The conference draws to a close.
Thankfully, the final day of the conference was a “half day”, though it only lacked one session relative to the previous two days, and added a catered lunch (instead of a longer break at that time), plus a short period at the end for game awards and conference closing.
The morning keynote was The Play of Persuasion: Why “Serious” Isn’t the Opposite of Fun, by Nick Fortugno of Rebel Monkey. He began his speech by addressing the myth that “serious” means that a game is not fun, compelling, or engaging. Then, he set about dispelling this myth through analysis of three representative games: Shadow Of The Colossus, an artgame which implements a classic tragedy; PeaceMaker, a serious game that presents a message; and McDonalds Video Game, a propaganda game with a statement to make.
The next two periods were devoted to an extended paper session, From the Keyboard to the Game Board (Parts 1 and 2), which ran non-stop for 135 minutes and still was running short on time. However, all seven papers were worthwhile, and the session as a whole was excellent. Better, the audience was knowledgeable and enthusiastic about board games, in addition to digital games. Briefly…
Brian Magerko discussed the work of The Digital Tabletop in analyzing the game mechanics of designer board games, presenting case studies of some popular board games.

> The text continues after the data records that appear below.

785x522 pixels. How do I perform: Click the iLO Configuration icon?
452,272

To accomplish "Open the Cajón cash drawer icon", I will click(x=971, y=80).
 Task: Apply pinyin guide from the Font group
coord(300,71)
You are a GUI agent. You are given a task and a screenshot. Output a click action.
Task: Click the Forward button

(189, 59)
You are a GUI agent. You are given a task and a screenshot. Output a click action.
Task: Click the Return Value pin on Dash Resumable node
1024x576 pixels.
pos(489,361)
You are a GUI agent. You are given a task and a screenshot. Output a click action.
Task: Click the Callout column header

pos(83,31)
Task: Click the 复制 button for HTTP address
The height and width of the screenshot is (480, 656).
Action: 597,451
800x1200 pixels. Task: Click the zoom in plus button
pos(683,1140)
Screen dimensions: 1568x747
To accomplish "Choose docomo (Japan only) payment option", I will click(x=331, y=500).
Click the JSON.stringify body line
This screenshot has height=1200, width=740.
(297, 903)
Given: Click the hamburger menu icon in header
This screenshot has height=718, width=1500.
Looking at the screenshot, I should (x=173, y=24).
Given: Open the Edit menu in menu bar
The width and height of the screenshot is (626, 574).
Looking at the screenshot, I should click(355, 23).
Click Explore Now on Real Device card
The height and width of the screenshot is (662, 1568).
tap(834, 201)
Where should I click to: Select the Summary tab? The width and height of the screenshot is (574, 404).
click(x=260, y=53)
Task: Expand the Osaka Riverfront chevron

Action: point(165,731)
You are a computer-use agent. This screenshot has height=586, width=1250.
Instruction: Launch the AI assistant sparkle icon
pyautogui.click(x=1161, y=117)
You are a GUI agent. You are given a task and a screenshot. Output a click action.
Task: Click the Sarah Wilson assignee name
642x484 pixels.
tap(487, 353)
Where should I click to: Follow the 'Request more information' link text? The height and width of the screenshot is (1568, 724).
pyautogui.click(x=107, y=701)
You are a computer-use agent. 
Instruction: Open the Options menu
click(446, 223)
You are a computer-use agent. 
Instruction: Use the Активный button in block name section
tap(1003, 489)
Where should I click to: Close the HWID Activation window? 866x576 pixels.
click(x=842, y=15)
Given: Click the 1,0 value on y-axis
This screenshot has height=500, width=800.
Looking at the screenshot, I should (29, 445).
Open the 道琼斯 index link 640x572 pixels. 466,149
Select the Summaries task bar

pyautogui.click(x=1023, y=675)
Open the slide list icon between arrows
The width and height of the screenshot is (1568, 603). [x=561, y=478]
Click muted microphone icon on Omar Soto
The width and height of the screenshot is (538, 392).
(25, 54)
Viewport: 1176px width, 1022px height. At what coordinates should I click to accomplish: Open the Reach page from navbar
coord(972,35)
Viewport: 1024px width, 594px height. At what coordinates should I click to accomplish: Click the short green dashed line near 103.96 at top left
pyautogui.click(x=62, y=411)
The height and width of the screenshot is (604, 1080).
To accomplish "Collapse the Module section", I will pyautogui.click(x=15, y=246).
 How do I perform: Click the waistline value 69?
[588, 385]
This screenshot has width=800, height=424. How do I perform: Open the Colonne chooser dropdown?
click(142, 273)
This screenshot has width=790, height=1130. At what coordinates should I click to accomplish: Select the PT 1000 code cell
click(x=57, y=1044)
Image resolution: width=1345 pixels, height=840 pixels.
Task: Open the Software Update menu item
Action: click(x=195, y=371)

Brian Hayden detailed the development process of his board game, Pigs in the Poke, which applies anthropological and archaeological data about tribal cultures in Southeast Asia to game mechanics.
Ben Medler stated that all games are based on conflict, and then compared conflict mechanics in digital games and board games, subdividing the types into mechanic/social and anonymous/tacit categories.
Ethan Watrall presented a study (conducted locally) that surveyed HeroClix players and determined that those who played primarily for enjoyment were likely to involve themselves in the “storyworlds” for the characters, existing in books, comics, movies, and other media, while those who played for the competition were unlikely to do so initially.
Scott Nicholson, of Board Games with Scott, discussed the relationship and history of games and libraries and presented loads of information, some of which can be found at Library Game Lab of Syracuse and Games in Libraries.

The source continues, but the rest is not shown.